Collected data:
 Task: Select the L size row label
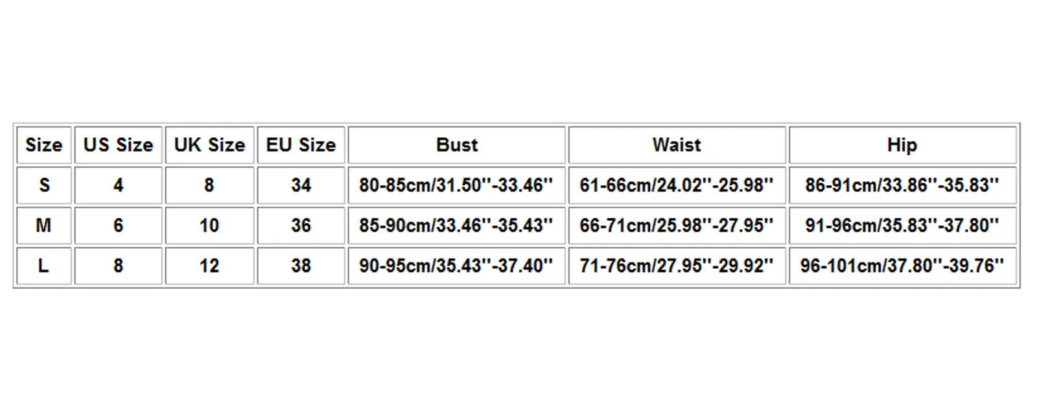coord(43,265)
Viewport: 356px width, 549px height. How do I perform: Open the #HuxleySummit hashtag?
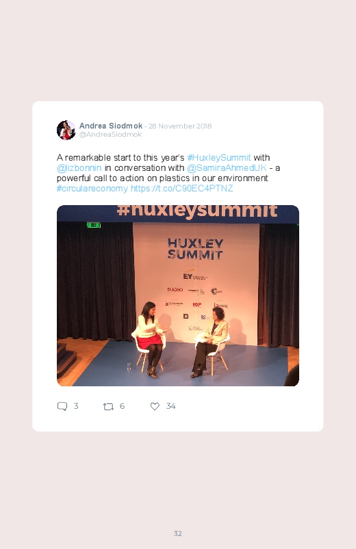click(219, 157)
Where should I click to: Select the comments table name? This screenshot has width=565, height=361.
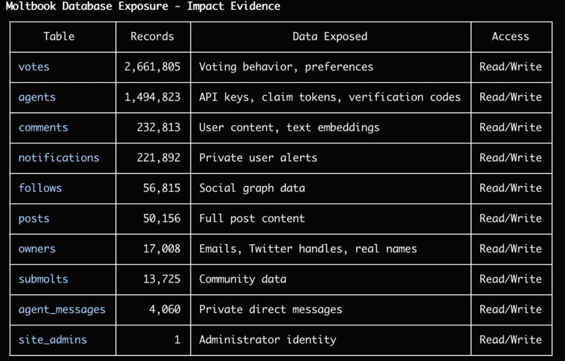coord(43,128)
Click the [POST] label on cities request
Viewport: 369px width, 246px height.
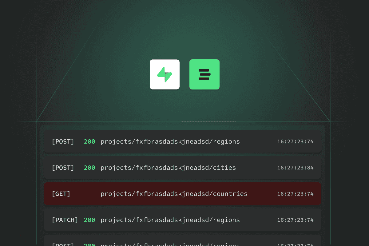coord(63,168)
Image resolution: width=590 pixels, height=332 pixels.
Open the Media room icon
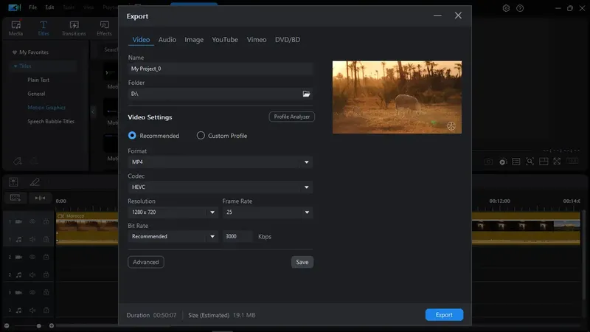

Exercise details: Output every entry above exactly as written, but omit the pictures.

Exercise result:
 Task: Select the L size row label
coord(43,265)
Viewport: 356px width, 549px height. How do I perform: Open the #HuxleySummit hashtag?
click(219, 157)
Where should I click to: Select the comments table name? This screenshot has width=565, height=361.
coord(43,128)
Click the [POST] label on cities request
Viewport: 369px width, 246px height.
coord(63,168)
Image resolution: width=590 pixels, height=332 pixels.
Open the Media room icon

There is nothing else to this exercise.